- Genre: Procedural; Crime thriller;
- Created by: Prasanth Pandiyaraj
- Screenplay by: Prasanth Pandiyaraj Vignesh Natarajan
- Directed by: Vignesh Natarajan
- Starring: Prasanth Pandiyaraj; Balaji Sakthivel; Kaali Venkat; Aruldoss; Namritha MV;
- Music by: Sam C. S.
- Country of origin: India
- Original language: Tamil
- No. of seasons: 1

Production
- Producers: Prasanth Pandiyaraj P Vishal P M Aadheesvar
- Production company: Sivan Pictures

Original release
- Network: ZEE5
- Release: May 22, 2026

Related
- Vilangu (2022)

= Warrant: From the World of Vilangu =

Indian Tamil-language television series

Warrant: From the World of Vilangu is an Indian Tamil-language procedural crime thriller streaming television series written and created by Prasanth Pandiyaraj and directed by Vignesh Natarajan. The series is a spin-off and thematic extension of the 2022 streaming series Vilangu.

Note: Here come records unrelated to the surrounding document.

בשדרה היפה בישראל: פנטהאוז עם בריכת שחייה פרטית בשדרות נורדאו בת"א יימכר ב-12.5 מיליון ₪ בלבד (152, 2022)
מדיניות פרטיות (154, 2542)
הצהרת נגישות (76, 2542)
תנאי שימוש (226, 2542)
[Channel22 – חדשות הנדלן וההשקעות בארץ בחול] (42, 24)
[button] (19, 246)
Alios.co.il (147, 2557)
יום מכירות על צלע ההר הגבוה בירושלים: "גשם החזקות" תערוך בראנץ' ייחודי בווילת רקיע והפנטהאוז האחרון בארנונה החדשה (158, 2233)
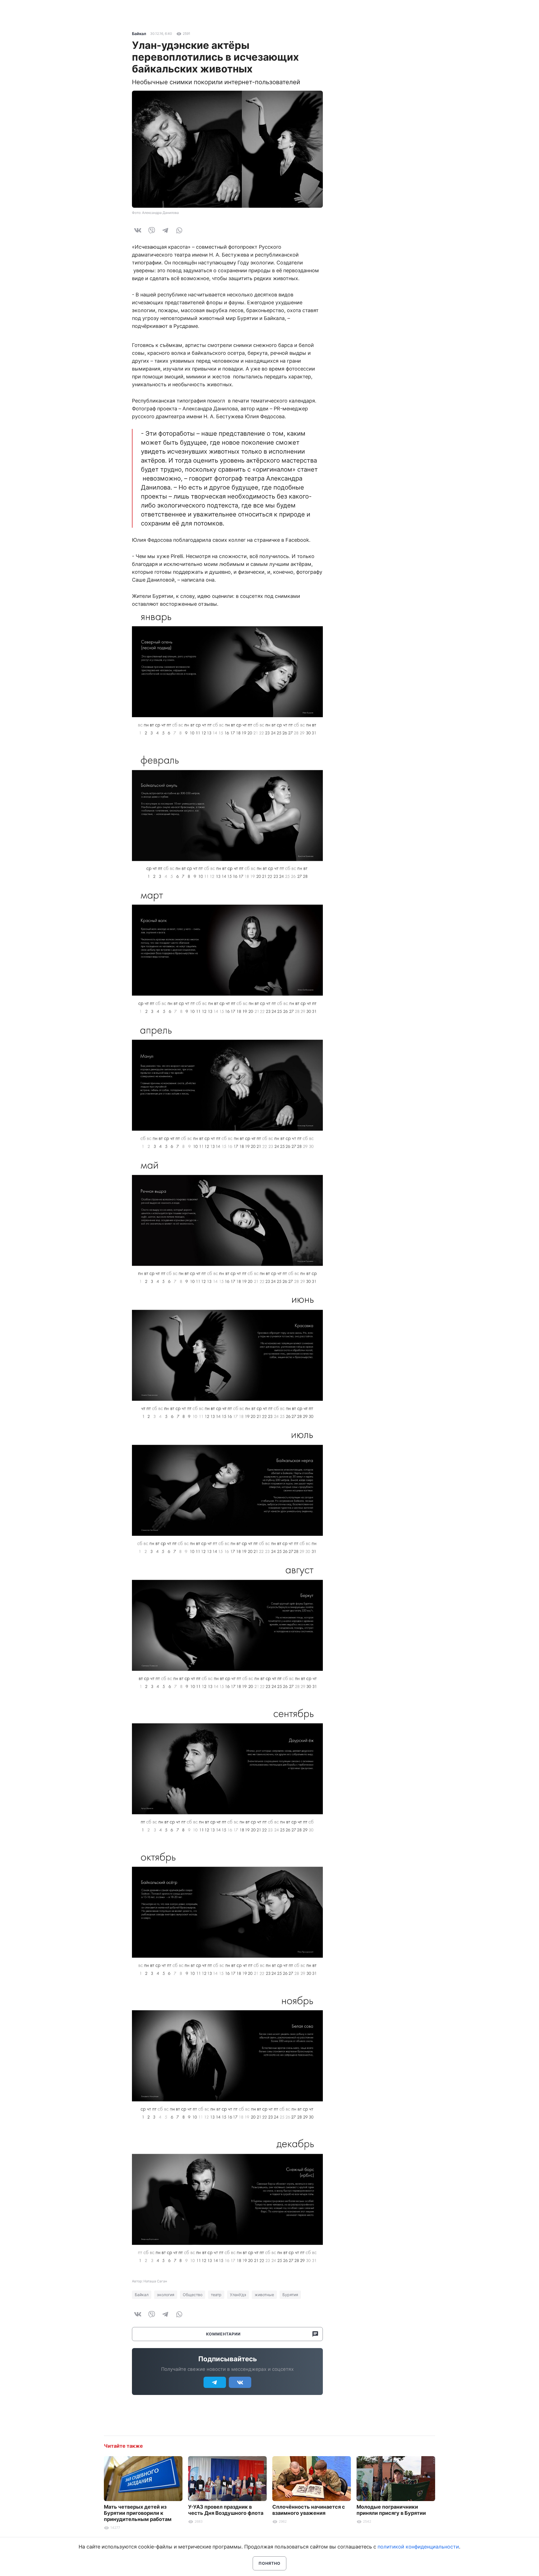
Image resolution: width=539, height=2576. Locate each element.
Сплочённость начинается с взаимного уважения (308, 2510)
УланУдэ (238, 2294)
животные (264, 2294)
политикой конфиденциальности (418, 2547)
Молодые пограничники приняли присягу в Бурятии (391, 2510)
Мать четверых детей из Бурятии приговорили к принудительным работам (138, 2513)
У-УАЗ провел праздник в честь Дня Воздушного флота (225, 2510)
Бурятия (290, 2294)
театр (216, 2294)
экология (165, 2294)
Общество (192, 2294)
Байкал (139, 33)
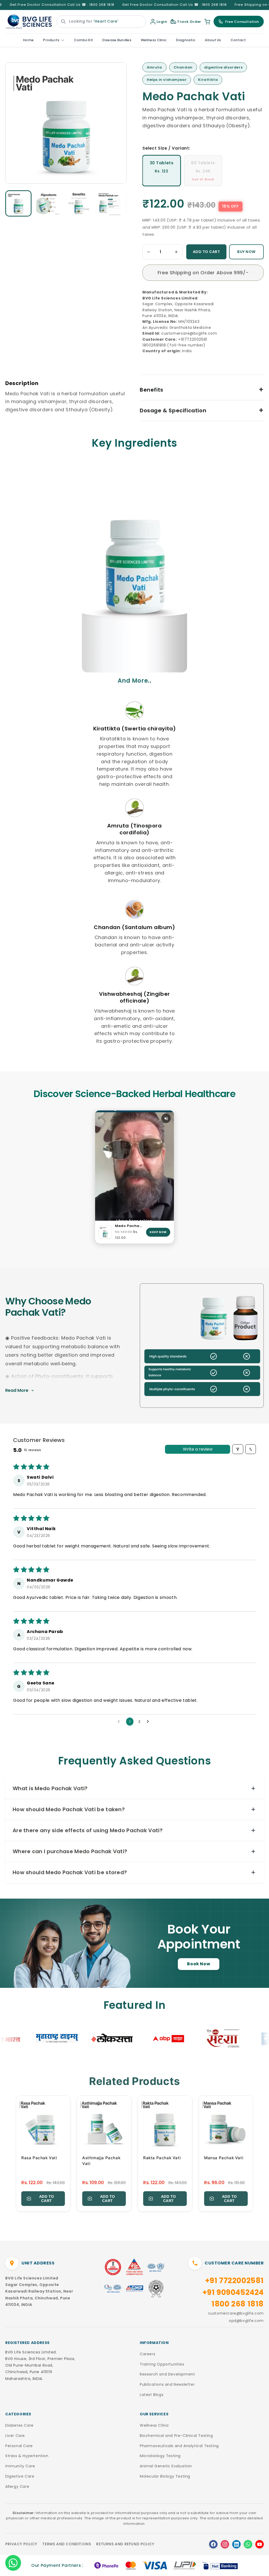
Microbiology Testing (160, 2455)
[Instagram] (225, 2544)
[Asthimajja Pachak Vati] (104, 2123)
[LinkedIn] (236, 2544)
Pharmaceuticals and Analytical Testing (179, 2445)
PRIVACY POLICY (21, 2544)
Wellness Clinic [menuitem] (154, 40)
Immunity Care (20, 2466)
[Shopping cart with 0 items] (207, 21)
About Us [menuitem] (213, 40)
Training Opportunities (162, 2364)
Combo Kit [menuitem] (83, 40)
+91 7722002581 (234, 2280)
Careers (147, 2354)
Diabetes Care (19, 2425)
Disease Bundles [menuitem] (116, 40)
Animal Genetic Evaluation (166, 2466)
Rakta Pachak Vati (162, 2157)
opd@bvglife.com (246, 2320)
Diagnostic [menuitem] (185, 40)
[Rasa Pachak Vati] (43, 2123)
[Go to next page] (149, 1721)
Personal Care (19, 2445)
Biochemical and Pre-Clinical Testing (176, 2435)
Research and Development (167, 2374)
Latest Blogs (151, 2394)
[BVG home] (29, 21)
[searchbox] (101, 21)
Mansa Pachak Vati (223, 2157)
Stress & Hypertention (27, 2455)
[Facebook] (213, 2544)
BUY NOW (246, 251)
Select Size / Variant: (166, 148)
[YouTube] (259, 2544)
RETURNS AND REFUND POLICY (125, 2544)
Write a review (198, 1449)
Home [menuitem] (28, 40)
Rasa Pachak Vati (39, 2157)
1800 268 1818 (237, 2304)
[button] (18, 203)
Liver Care (15, 2435)
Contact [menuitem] (238, 40)
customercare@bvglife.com (236, 2313)
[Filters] (237, 1449)
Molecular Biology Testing (165, 2476)
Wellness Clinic (154, 2425)
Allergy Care (17, 2486)
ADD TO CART (206, 251)
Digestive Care (19, 2476)
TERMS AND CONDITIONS (66, 2544)
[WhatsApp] (248, 2544)
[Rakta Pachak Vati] (165, 2123)
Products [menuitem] (51, 40)
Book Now (198, 1964)
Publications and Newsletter (167, 2384)
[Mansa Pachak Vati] (226, 2123)
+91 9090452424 (233, 2292)
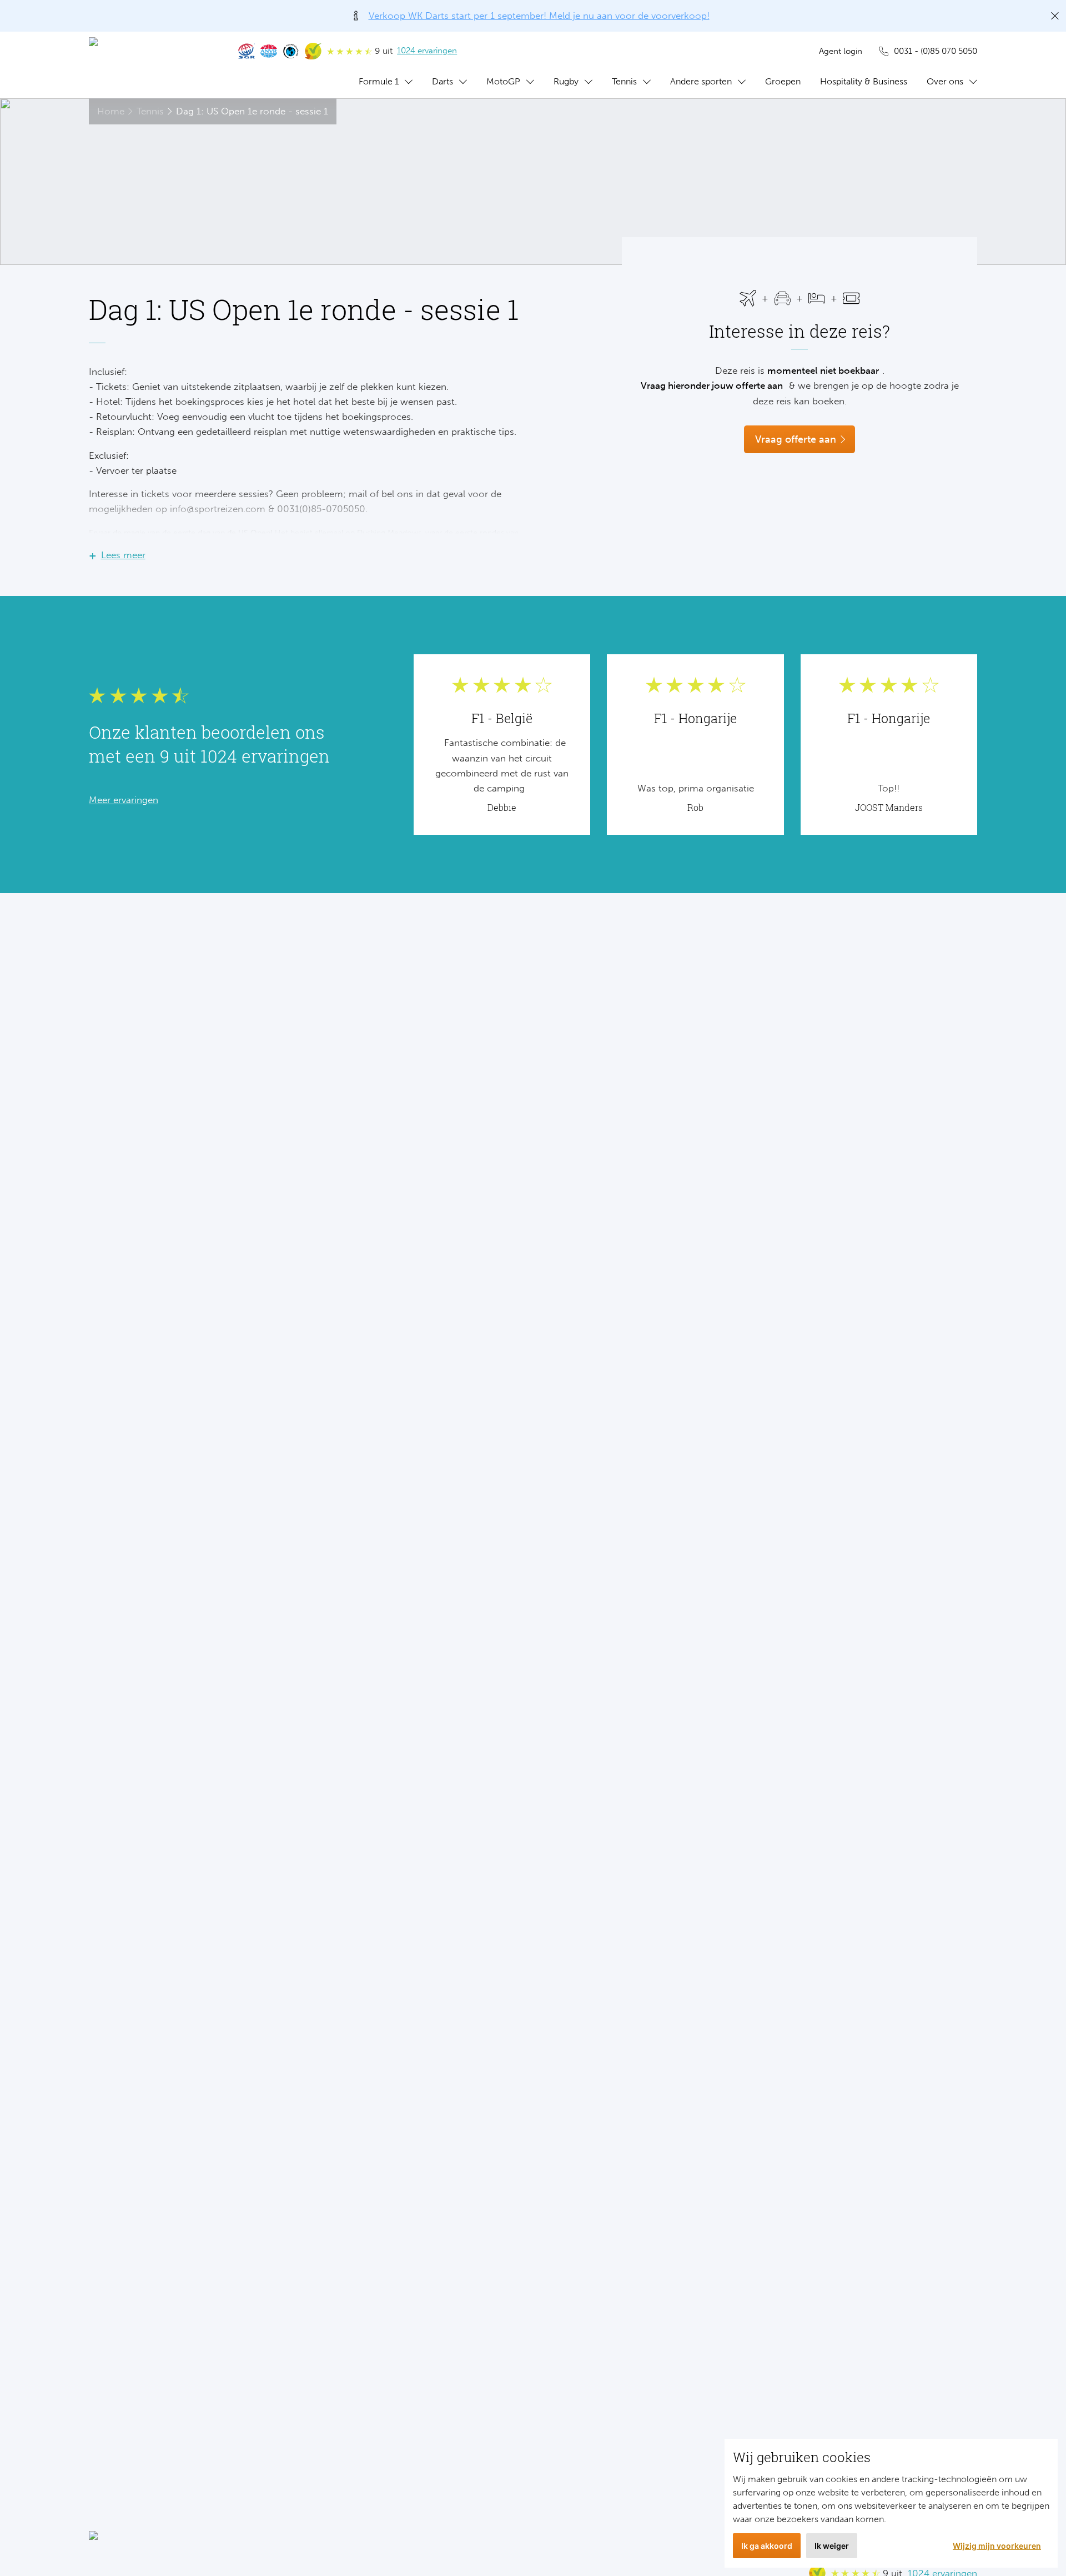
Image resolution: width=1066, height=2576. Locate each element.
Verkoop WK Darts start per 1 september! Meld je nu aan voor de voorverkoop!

The series stars creator Prasanth Pandiyaraj in his on-screen acting debut, alongside an ensemble cast including Balaji Sakthivel, Kaali Venkat, Aruldoss, and Namritha MV. It released on 22 May 2026.

== Premise ==
Set within the same fictional universe as Vilangu, the series explores the procedural aspects of legal warrants, institutional pressure, and ethical conflicts within a local police department. The narrative follows Koattai Karuppasamy, a timid police constable subjected to institutional bullying and workplace humiliation. The plot details his subsequent behavioral shift while handling a sudden death in police custody, forcing a conflict between systemic compliance and personal conscience.

== Cast ==

- Prasanth Pandiyaraj as Koattai Karuppasamy
- Balaji Sakthivel as Natarajan
- Kaali Venkat as Rengasamy
- Aruldoss as Inspector A. Veeramani
- Namritha MV as Sharmila
- Jayaprakash as the Head of Commission
- Arul Jothi as Keerthana
- Chaya Devi as Latha
- Hello Kandasamy as Ulaganathan
- Meena as Malathi
- Kousalya as Saraswathi
- Vaiyapuri as Dhanasekaran

== Production ==
=== Development ===
Following the viewership response to Vilangu in 2022, creator Prasanth Pandiyaraj began developing an extension of the franchise. According to Pandiyaraj, the concept for Warrant was conceptualized during the writing phase of the original series, drawing from research and interviews conducted with real-world law enforcement personnel. While Pandiyaraj retained creative oversight as the series showrunner, directional duties were allocated to Vignesh Natarajan, who had previously served as a co-director on Vilangu.

=== Casting ===
Vemal was cast to return to anchor the investigative narrative continuity. Showrunner Prasanth Pandiyaraj was cast in the co-lead role of the series after director Vignesh Natarajan suggested him during pre-production due to time constraints and the production's requirement for an actor unfamiliar to the audience.

=== Music ===
The original soundtrack and background score were composed by Sam C. S., who previously collaborated with Pandiyaraj on Vilangu.

== Release ==
The official trailer for the series was released on May 9, 2026. All episodes released on ZEE5 on May 22, 2026.

== Reception ==
Warrant received mixed-to-positive reviews, with critics praising the realistic atmosphere and lead performance while highlighting inconsistent pacing. The Times of India lauded the final episodes and Grimy authenticity, whereas The New Indian Express criticized the show for normalizing police misconduct.